------ Input data ------
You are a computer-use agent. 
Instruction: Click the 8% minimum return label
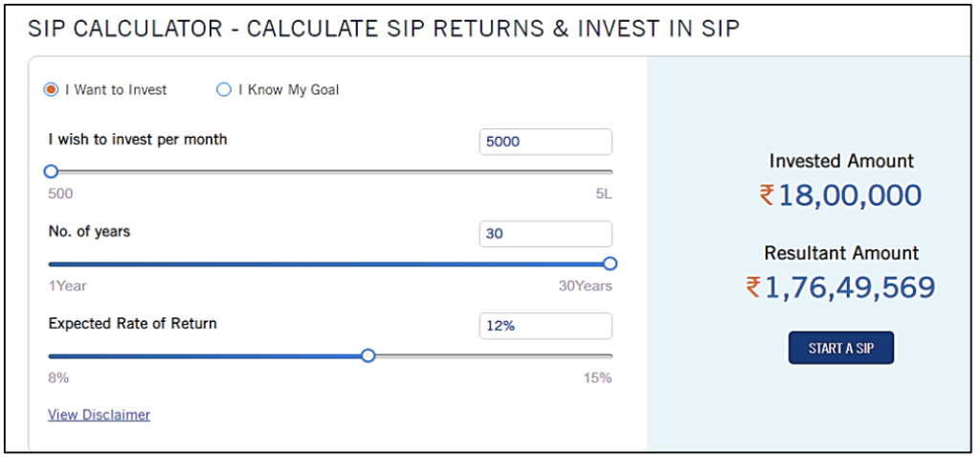58,377

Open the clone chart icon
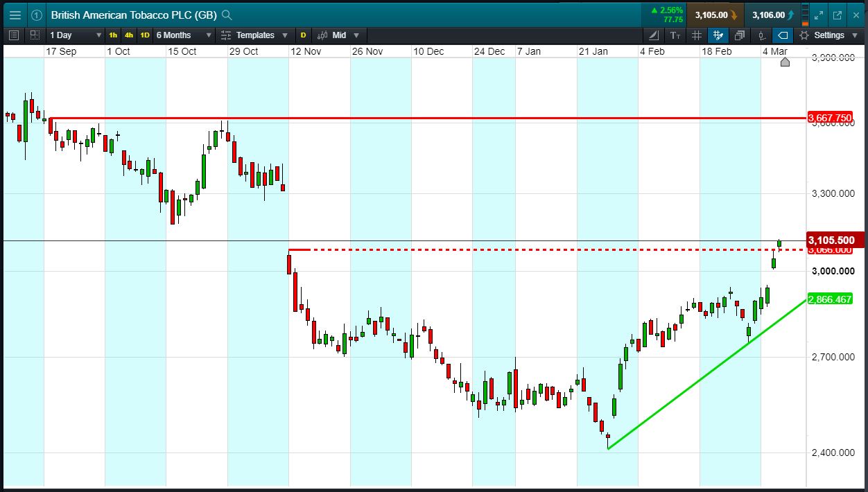pos(740,35)
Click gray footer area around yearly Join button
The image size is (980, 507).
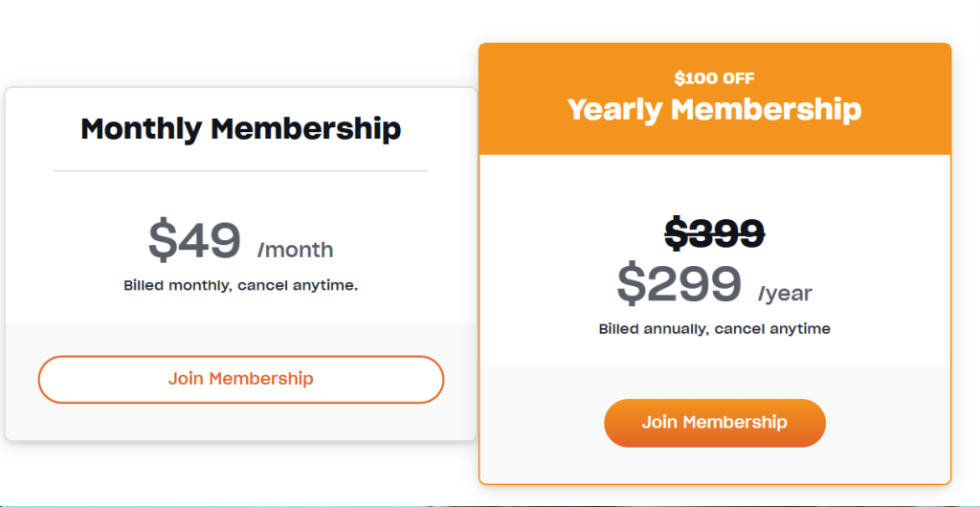pyautogui.click(x=880, y=421)
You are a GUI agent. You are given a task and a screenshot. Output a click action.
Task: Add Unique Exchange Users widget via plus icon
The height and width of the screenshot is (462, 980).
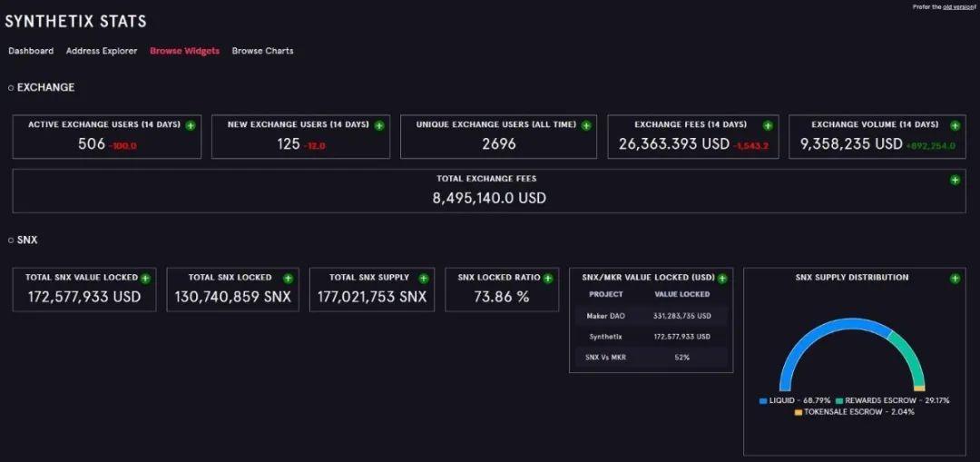coord(585,125)
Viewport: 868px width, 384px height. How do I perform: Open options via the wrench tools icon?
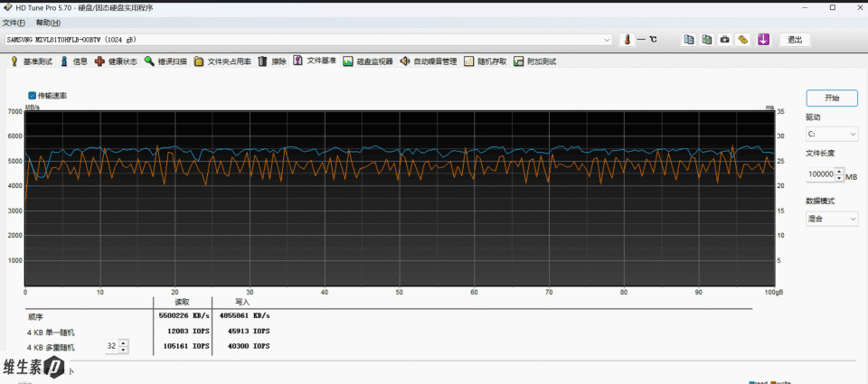[742, 40]
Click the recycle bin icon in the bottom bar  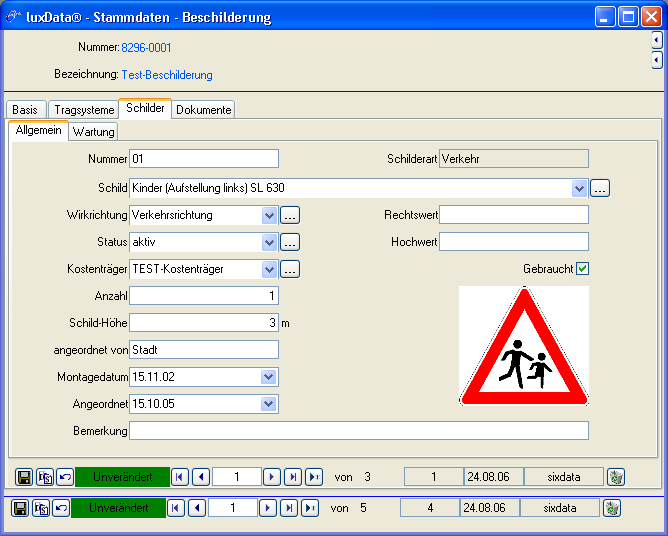(612, 508)
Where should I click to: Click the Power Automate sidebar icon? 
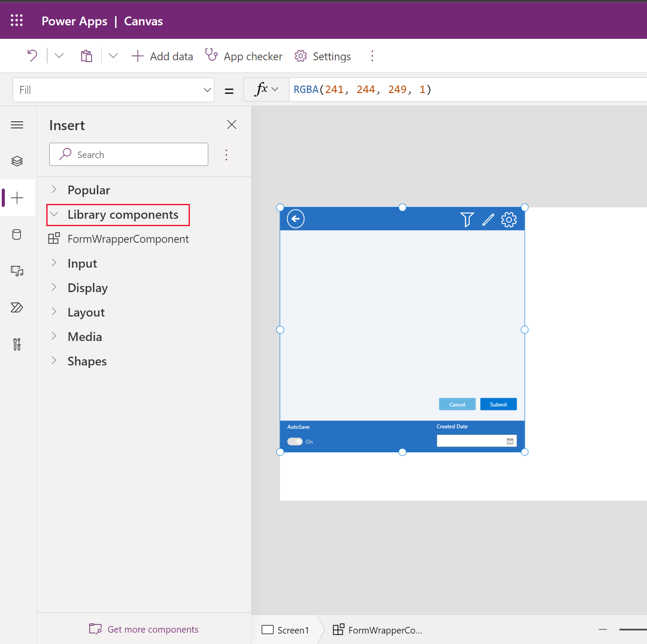click(17, 307)
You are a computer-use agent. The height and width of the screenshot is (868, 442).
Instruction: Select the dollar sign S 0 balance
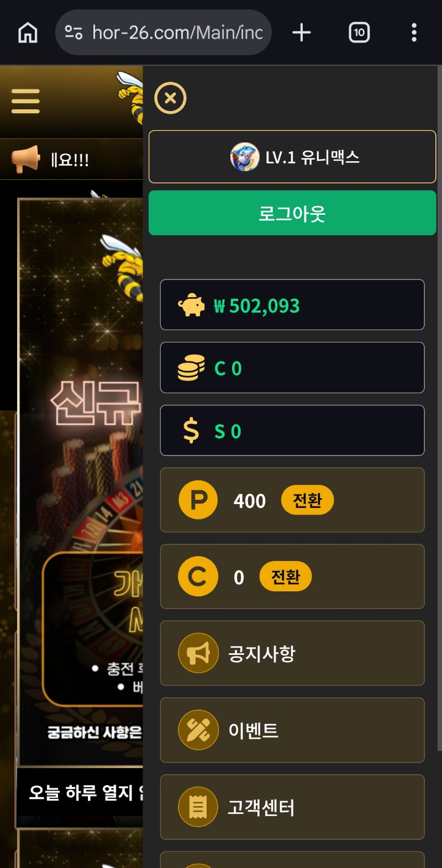point(292,431)
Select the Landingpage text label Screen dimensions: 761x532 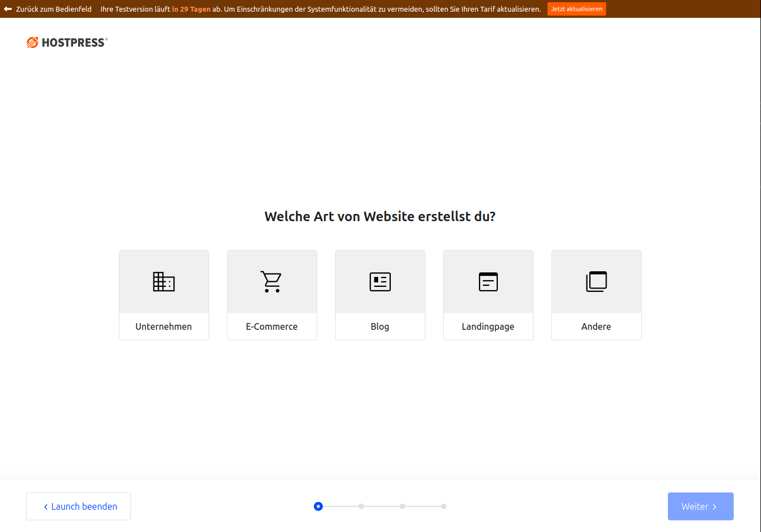[488, 326]
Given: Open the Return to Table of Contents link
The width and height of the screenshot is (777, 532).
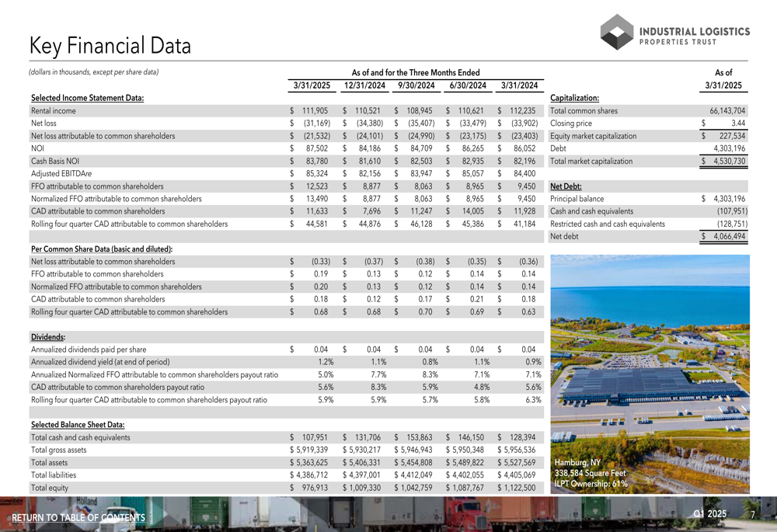Looking at the screenshot, I should [x=78, y=518].
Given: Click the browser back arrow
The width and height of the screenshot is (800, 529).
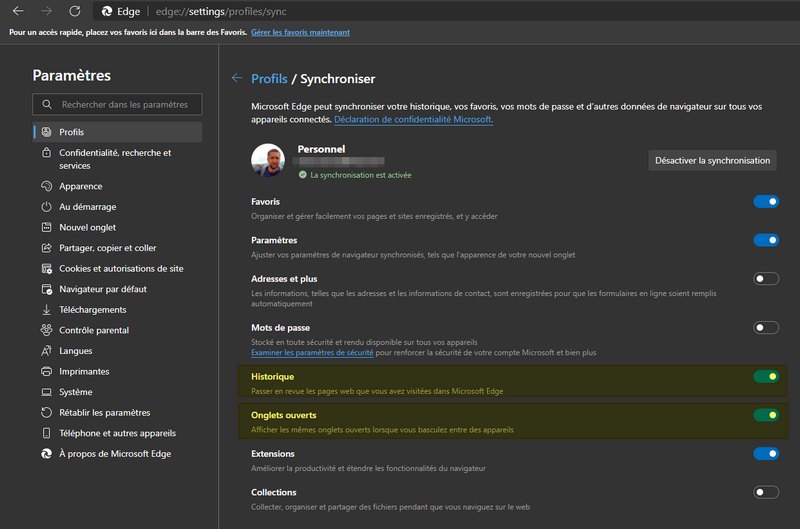Looking at the screenshot, I should point(18,12).
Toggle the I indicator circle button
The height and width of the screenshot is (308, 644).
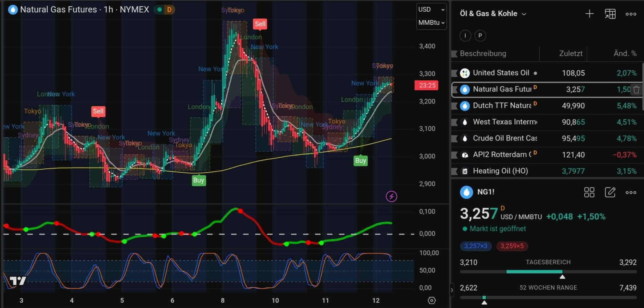[x=465, y=36]
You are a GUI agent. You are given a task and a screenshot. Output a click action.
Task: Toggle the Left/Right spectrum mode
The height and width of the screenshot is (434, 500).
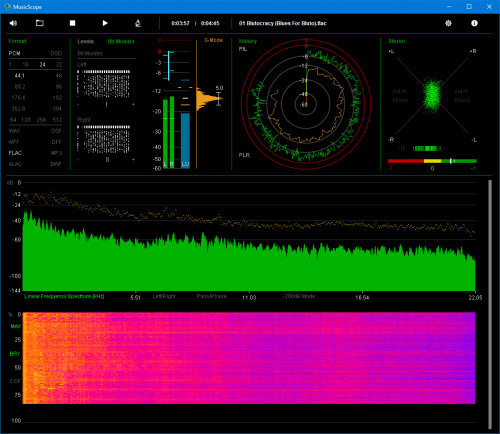[x=164, y=296]
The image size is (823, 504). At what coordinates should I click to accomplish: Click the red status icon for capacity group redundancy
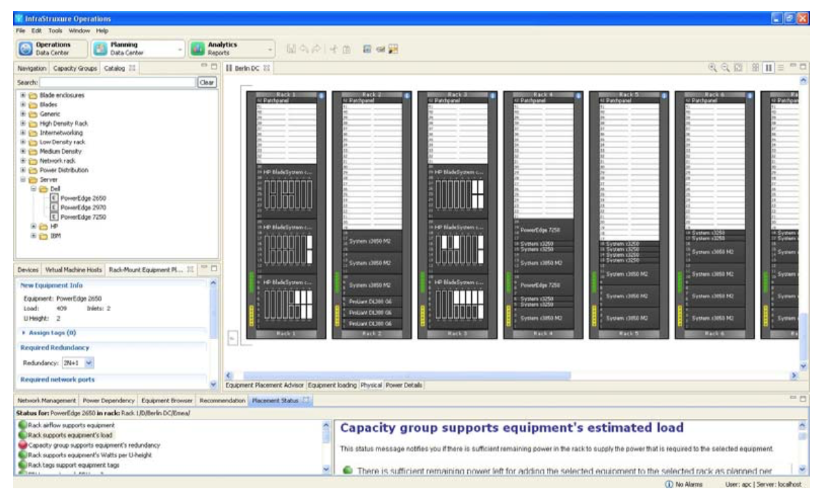(x=23, y=445)
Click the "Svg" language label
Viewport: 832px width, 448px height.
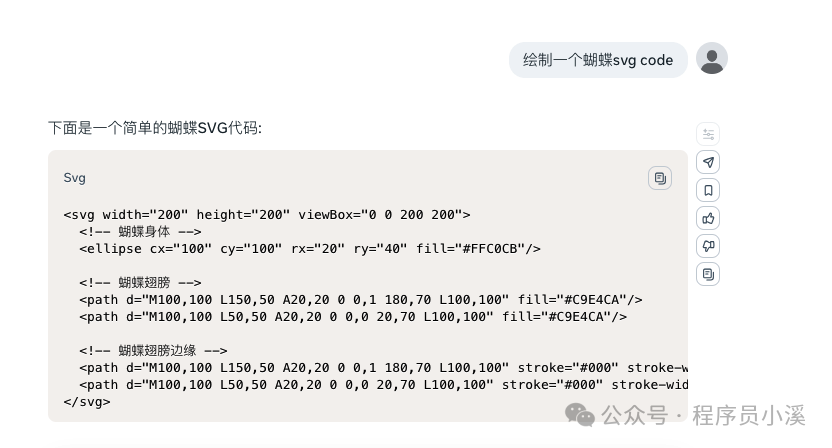pos(75,178)
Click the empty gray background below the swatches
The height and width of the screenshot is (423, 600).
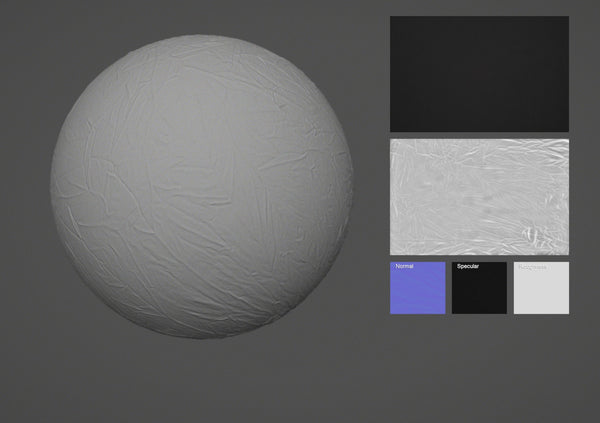click(x=479, y=370)
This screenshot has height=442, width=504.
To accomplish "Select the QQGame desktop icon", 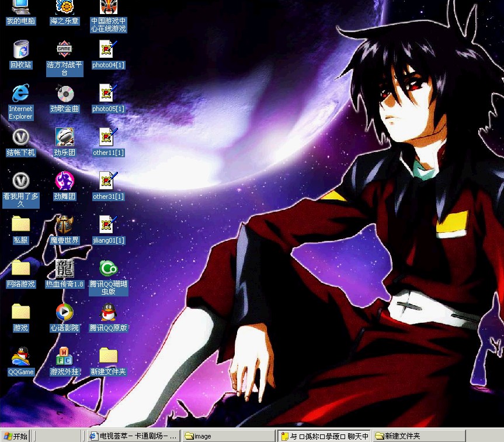I will point(20,356).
------
Please copy the lines above exactly, starting at the line that holds "Task: Toggle the Left/Right spectrum mode" and ending at the line that holds "Click the empty"; include both, but no pictures.

Task: Toggle the Left/Right spectrum mode
The height and width of the screenshot is (434, 500).
[x=164, y=296]
The image size is (823, 504). At what coordinates should I click to accomplish: Click the red status icon for capacity group redundancy
(x=23, y=445)
Click the "Svg" language label
Viewport: 832px width, 448px height.
pos(75,178)
Click the empty gray background below the swatches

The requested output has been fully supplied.